==== Dataset records ====

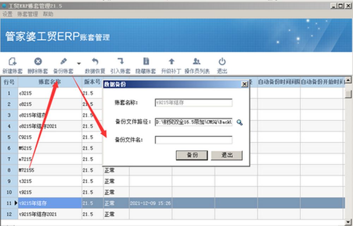This screenshot has height=226, width=353.
Task: Expand the 备份账套 dropdown arrow
Action: click(x=79, y=64)
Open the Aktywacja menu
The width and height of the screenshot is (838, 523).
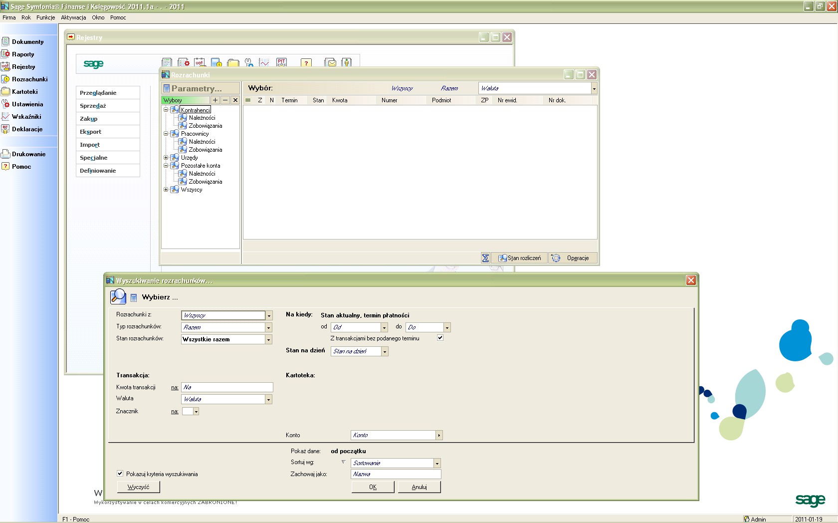[73, 17]
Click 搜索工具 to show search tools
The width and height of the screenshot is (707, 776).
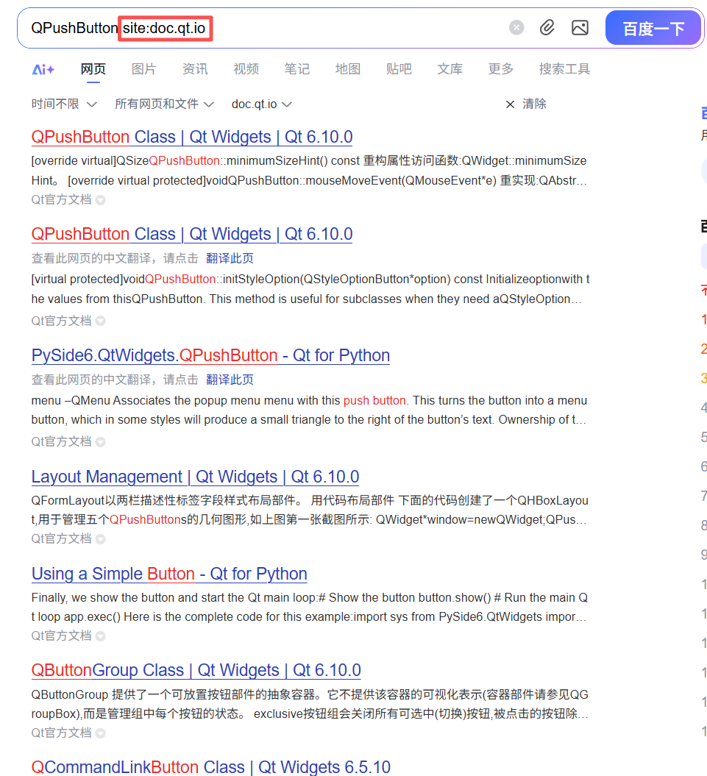[564, 68]
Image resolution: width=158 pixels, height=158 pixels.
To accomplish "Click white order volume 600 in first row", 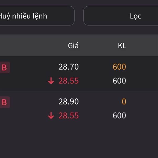I will point(119,81).
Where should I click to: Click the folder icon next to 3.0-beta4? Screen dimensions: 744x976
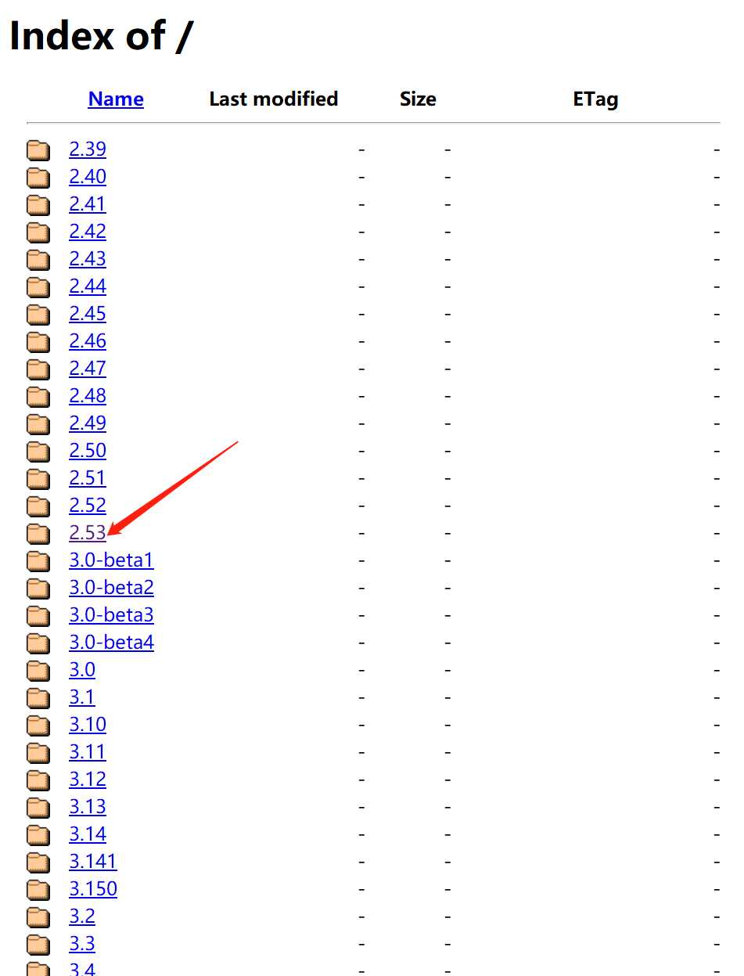[38, 643]
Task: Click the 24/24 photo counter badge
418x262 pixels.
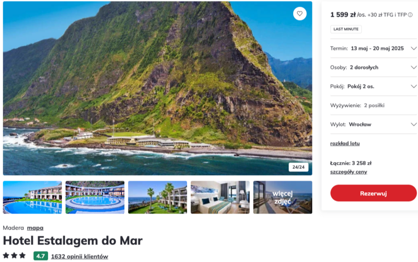Action: point(298,167)
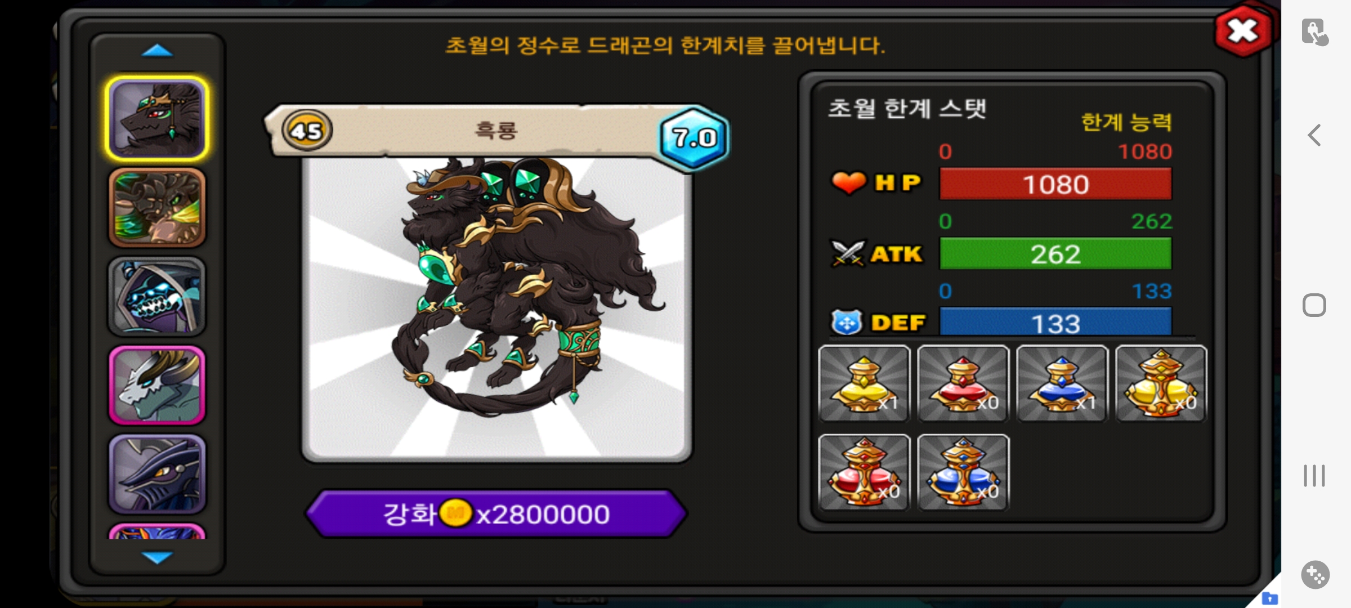The height and width of the screenshot is (608, 1351).
Task: Tap the touch pointer icon at top right
Action: click(1314, 32)

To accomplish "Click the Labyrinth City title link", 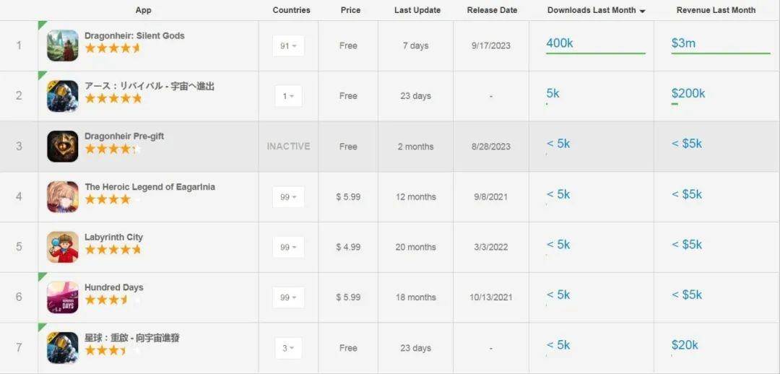I will coord(113,238).
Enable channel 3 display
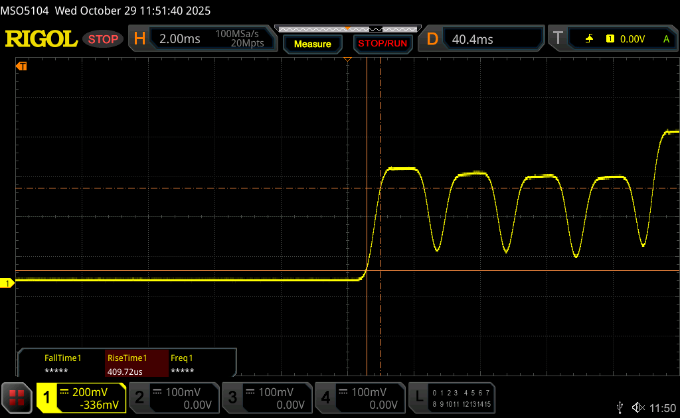Screen dimensions: 680x418 click(x=266, y=397)
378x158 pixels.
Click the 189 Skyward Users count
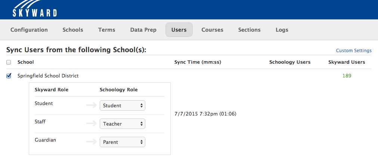point(347,76)
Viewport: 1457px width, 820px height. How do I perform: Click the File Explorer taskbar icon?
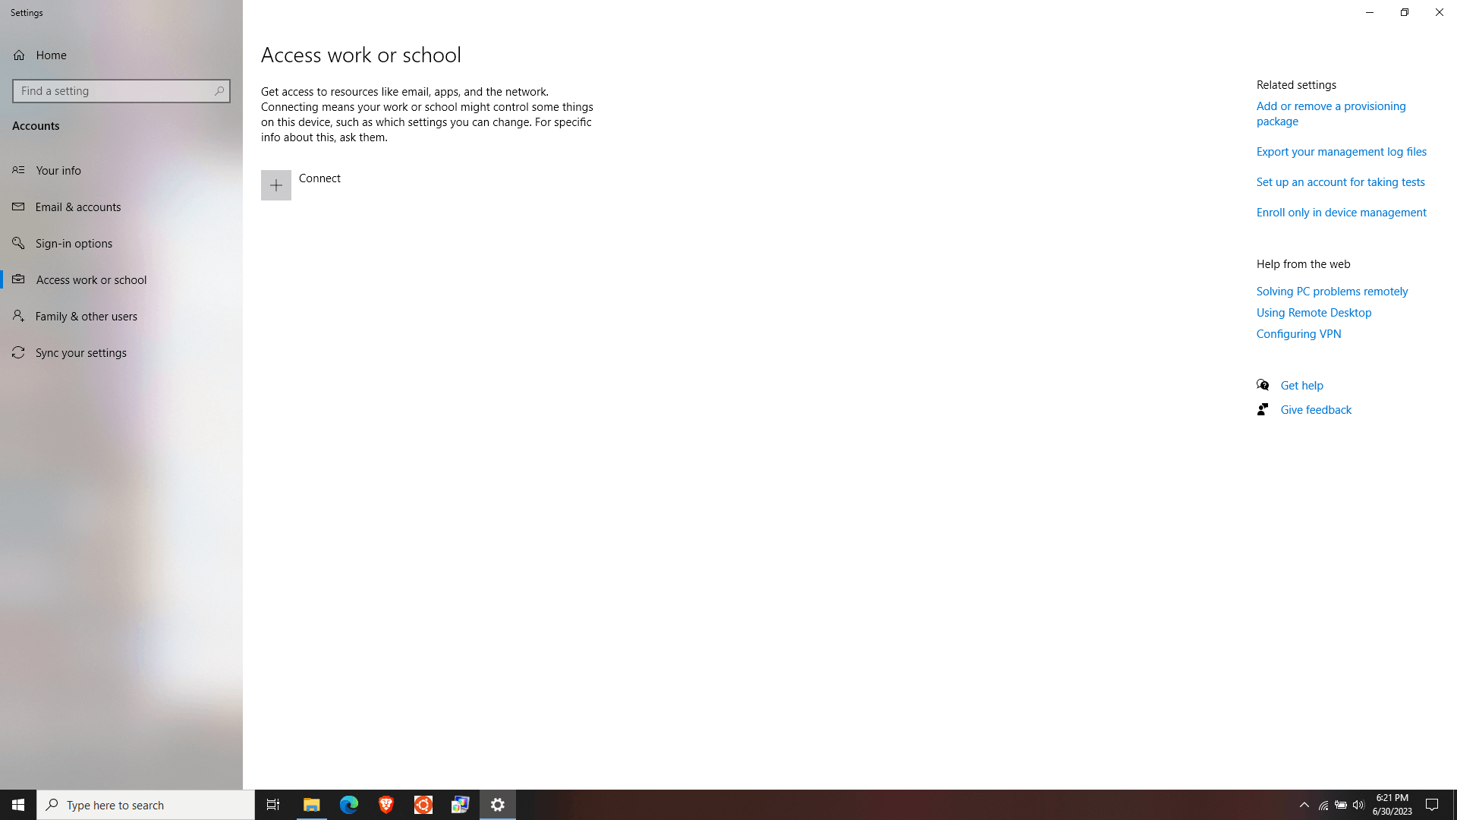[x=311, y=805]
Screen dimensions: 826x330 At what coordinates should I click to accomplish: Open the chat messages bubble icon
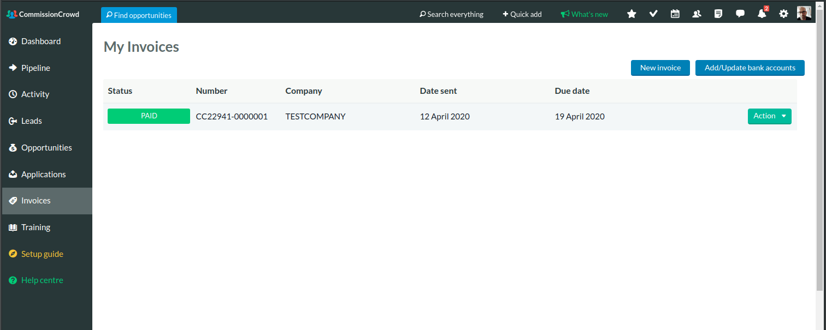click(740, 14)
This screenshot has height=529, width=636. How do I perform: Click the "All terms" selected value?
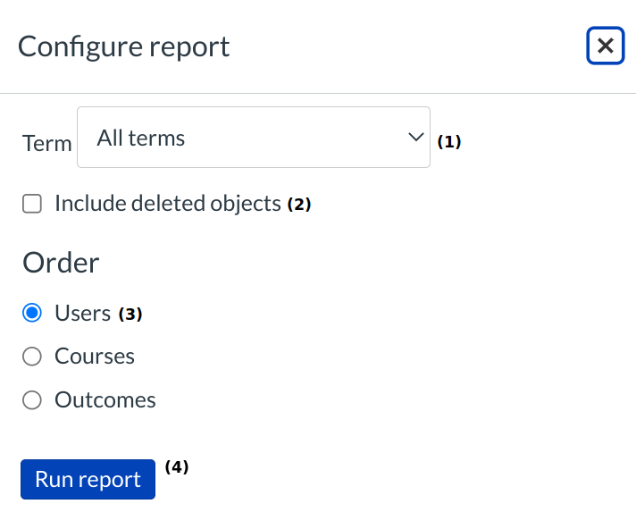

====

__What is required__: Beginning with the line containing "378x158 pixels." and ending with the last line of the data, output those lines exactly and nothing more. Omit every picture.

__Completed task__:
378x158 pixels.
Click the 189 Skyward Users count
point(347,76)
Viewport: 1457px width, 820px height. How do I perform: Click the File Explorer taskbar icon?
[x=311, y=805]
Screen dimensions: 826x330 At what coordinates should I click to accomplish: Open the chat messages bubble icon
click(740, 14)
This screenshot has height=529, width=636. How do I perform: Click the "All terms" selected value?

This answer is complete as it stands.